Today, I was going to surf in West Marin, with an instructor a friend knows out there. The instructor canceled this morning, and since I store Margo Linda Beast in Pacifica, I went to Linda Mar.
It was my first time surfing alone, apart from July 4th Weekend, when I was in Cayucos and realized I’d never looked behind me to see what size waves I had been surfing. On that occasion, I stayed only a half hour and didn’t try for any waves.
I didn’t try for any waves today, either. I lined up for them, but I was never in quite the right place. I steered clear of the spot where most people were lined up, which kept me safe from wayward boards … but when the waves came, they immediately closed out on the stretch where I was waiting, remaining more open where the crowds were gathered.
But I stayed out for an hour, my usual session time. I was amazed at how many things I knew how to do on the water, compared to that one other time I tried surfing alone in July. My paddle-out was smooth, and I’m more skilled at turning my board around from a seated position than I was then. Slowly, surely, I’m making progress.
I didn’t see things going well for anyone around me, either: no long rides and many failed pop-up attempts. So as far as I could tell, it wasn’t a great day out there, at least in that spot.
While I was paddling around, a fellow student from a couple past lessons with Alvaro recognized me and greeted me. When I left the water, I was walking the path to Traveler and saw Alvaro leaving the water with a student.
When I told him I’d just tried surfing alone, he said, “That’s good! You went out by yourself!” I told him it hadn’t gone too well.
“Where were you?” he asked.
I told him I’d been lined up with Taco Hell when I started, but that currents had carried me toward the orange building near the Crespi side.
“No, Katie, you had to be over there,” he said, pointing to the other side—the crowded spot I’d avoided. “That’s why it wasn’t good today. But that’s so cool that you went by yourself!”
I told him I’d almost texted him this morning when I found out last minute I would be going to Pacifica. I said I’m glad I tried going out by myself but that I’d be texting him soon for another lesson.
When I got to Traveler, a fellow member, who had zipped up my wetsuit for me on my way out, asked, “How was it?”
“It was OK,” I said. “Today was my first day going out alone.”
“Congratulations!” she said, beaming.
“The waves weren’t great. They kept closing out,” I said.
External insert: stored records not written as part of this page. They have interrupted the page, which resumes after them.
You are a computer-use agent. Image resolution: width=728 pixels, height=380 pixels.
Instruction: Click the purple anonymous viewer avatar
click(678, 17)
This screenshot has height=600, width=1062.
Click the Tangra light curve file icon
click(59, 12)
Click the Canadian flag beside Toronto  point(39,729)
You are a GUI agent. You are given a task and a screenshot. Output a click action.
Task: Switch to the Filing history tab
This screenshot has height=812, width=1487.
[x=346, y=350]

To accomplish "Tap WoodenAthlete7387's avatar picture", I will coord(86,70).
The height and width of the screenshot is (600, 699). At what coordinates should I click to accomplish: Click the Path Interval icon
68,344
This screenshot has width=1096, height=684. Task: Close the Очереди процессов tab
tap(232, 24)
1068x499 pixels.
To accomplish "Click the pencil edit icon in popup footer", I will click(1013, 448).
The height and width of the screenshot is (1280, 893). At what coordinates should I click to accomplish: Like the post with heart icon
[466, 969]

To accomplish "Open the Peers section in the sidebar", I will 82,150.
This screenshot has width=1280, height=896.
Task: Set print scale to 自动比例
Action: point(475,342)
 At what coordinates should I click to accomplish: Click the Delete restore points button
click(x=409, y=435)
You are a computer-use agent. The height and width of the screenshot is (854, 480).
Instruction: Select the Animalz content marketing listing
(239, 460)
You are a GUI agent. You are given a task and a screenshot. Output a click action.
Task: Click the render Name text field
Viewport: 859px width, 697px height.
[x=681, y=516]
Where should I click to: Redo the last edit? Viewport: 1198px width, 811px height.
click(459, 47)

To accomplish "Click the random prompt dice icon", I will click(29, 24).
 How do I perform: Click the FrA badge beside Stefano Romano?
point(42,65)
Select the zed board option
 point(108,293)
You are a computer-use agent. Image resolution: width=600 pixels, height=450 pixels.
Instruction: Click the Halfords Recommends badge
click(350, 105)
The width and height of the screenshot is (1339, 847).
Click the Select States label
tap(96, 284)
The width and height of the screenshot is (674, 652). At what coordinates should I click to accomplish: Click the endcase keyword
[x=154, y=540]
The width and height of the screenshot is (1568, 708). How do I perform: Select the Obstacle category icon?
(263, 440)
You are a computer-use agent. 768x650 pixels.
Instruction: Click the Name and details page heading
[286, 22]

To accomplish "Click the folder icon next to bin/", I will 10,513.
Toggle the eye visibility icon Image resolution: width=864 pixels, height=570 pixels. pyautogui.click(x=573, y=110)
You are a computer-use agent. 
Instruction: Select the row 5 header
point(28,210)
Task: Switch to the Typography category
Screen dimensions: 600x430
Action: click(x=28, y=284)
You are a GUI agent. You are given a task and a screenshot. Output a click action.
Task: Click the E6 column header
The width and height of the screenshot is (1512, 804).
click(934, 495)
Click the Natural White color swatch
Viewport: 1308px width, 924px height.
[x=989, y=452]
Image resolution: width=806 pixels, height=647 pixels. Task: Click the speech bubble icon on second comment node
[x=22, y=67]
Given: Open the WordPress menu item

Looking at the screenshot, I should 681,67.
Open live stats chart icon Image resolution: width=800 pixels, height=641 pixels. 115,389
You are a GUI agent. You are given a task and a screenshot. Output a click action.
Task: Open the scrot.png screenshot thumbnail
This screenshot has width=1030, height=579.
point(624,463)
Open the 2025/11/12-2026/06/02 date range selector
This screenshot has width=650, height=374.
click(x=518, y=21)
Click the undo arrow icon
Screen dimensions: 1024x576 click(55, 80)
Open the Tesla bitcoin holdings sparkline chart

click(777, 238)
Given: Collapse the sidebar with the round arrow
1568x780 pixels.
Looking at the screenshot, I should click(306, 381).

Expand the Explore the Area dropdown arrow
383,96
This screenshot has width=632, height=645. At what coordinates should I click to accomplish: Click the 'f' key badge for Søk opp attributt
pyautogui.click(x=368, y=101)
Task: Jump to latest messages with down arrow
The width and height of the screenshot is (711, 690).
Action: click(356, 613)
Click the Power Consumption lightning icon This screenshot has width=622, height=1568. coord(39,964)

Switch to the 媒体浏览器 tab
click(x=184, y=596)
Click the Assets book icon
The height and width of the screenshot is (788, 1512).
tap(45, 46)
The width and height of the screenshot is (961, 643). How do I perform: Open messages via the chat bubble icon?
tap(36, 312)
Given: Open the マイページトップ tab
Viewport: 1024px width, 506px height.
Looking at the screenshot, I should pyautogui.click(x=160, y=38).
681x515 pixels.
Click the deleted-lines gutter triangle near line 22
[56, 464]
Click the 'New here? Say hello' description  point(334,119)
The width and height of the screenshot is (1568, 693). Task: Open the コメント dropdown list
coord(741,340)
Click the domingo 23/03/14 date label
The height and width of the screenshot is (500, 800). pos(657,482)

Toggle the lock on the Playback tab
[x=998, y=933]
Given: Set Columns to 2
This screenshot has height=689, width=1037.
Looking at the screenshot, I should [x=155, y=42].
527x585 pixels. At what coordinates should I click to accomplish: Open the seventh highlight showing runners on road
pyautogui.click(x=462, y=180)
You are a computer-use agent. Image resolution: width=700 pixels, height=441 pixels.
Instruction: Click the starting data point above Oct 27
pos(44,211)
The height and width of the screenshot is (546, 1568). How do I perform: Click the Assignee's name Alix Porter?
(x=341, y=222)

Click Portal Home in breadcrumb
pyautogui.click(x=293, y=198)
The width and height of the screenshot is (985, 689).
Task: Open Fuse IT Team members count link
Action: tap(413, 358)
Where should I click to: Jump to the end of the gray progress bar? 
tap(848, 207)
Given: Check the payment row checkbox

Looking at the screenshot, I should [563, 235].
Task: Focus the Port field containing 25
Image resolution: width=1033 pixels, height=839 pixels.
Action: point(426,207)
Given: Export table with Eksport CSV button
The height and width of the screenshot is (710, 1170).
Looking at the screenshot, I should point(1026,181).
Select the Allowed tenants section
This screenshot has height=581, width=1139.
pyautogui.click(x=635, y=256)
“Well, this is a close-out beach,” she replied. “It takes time. That’s why we keep going out there.”
After hosing down my board at Traveler, I tried the showers there for the first time. The shower was hot and had good hair and body wash products. I was able to rinse off all the gear I usually hose off at home, changing into dry clothes afterward.
Leaving the beach clean and dry was a dream, and while I don’t mind peeling off my wetsuit in the parking lot (everybody does it), it was nice to change clothes in the Traveler locker room, a decidedly more civilized environment. I sat on the heated bench afterward and decided to spend more time there in the future.
Here is the photo I took of Traveler’s board lockers today. Margo Linda Beast is back there, the large plant slightly obscuring her from view … but you can see her two twin sisters in other lockers in plain sight.
The world feels a little upside down when I don’t surf. It was wonderful to be back out there today and run into some Pacifica regulars.